All five of us arrived at the coffin at the same moment. We all gasped, even Rosie, and backed away. It was Elsie. Rosie's face was so pale every freckle stood out. "We just saw her a few days ago," she whispered.

Sobered by the thought that they somehow might have contributed to Elsie's death, the girls attend no more wakes. Annie has constant nightmares about Elsie, but with the end of the war, everyone's spirits begin to rise, and with school still canceled, the girls spend their days outside in snowball fights and sledding. Then, near twilight one night, Rosie dares them all to take their sleds to the big hill inside the cemetery. The paths are crooked and icy, and Annie crashes into a monument adorned with an angel. When she comes back to consciousness, she sees that it is Elsie's tombstone, and inside her aching head she hears Elsie's voice. And then Elsie appears as well.

Elsie floated above the snow. She wore the same pale blue silk dress she'd worn when I last saw her lying in her coffin.

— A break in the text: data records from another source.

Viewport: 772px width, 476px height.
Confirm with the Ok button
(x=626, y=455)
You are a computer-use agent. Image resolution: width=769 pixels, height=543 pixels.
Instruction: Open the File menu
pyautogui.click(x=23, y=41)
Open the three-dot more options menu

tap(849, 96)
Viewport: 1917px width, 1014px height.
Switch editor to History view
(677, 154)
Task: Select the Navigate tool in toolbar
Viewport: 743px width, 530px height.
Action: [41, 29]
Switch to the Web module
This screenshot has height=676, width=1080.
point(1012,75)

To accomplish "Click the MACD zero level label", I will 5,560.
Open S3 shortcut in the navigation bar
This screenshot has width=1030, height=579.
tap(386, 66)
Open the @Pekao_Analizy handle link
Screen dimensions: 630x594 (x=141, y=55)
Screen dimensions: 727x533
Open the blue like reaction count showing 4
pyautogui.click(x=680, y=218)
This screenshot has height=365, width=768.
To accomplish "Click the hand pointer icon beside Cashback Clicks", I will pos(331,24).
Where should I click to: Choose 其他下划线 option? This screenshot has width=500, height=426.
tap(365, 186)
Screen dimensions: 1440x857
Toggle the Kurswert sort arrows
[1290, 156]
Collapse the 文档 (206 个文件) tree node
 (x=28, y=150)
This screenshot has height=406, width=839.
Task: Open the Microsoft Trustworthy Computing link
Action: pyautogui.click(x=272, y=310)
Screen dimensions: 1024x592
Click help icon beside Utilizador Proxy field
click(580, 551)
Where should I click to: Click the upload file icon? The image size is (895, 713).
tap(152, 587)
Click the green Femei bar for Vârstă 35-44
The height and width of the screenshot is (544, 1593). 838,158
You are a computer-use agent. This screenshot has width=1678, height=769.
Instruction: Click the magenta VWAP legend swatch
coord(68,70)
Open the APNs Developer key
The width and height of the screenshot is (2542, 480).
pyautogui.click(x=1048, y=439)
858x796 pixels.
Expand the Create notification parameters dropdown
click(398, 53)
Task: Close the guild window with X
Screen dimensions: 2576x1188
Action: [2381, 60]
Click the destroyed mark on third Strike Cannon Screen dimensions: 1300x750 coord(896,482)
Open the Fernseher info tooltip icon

"Why don't you say hello? Now that I'm dead, I mean to have the friend I wanted--you, Annie," she whispers.

Elsie haunts Annie's sleeping and waking moments and begins to possess her mind, making her say and do things she doesn't want to do until her "precarious state of mind" forces her parents to place Annie in a convalescent home, in Mary Downing Hahn's moving story, One for Sorrow: A Ghost Story (Houghton Mifflin Harcourt, 2017). Inspired by her own mother's memories of the influenza song and many children's funeral wakes from her childhood days, Hahn places this story in the days of the Spanish flu epidemic, long-past time which sets the scene for a memorable ghost tale. But this one is no horror story, meant only to spark shivers and keep pages turning. Hahn's ability to blend evil and good in her stories is inimitable, here pitting the angry but pitiable spirit of Elsie against the essential goodness of Mrs. Jameson, a frail elderly patient at the home who, as she lies dying, promises to free Annie by leading Elsie's restless ghost to reunite with the spirit of her lost mother.

Buffered by the author's empathy for all her characters and her well-drawn apparitions, Hahn's novels leave her readers with a deepened understanding of human nature in which ghosts finally find peace, leaving the reader with an affirmation of life.

Hahn's other noted ghost tales include Wait Till Helen Comes: A Ghost Story, , a classic which was made into a feature-length movie, Time for Andrew: A Ghost Story,  The Old Willis Place, and Stepping on the Cracks, all great for middle readers on those long summer afternoons and dark and stormy summer nights.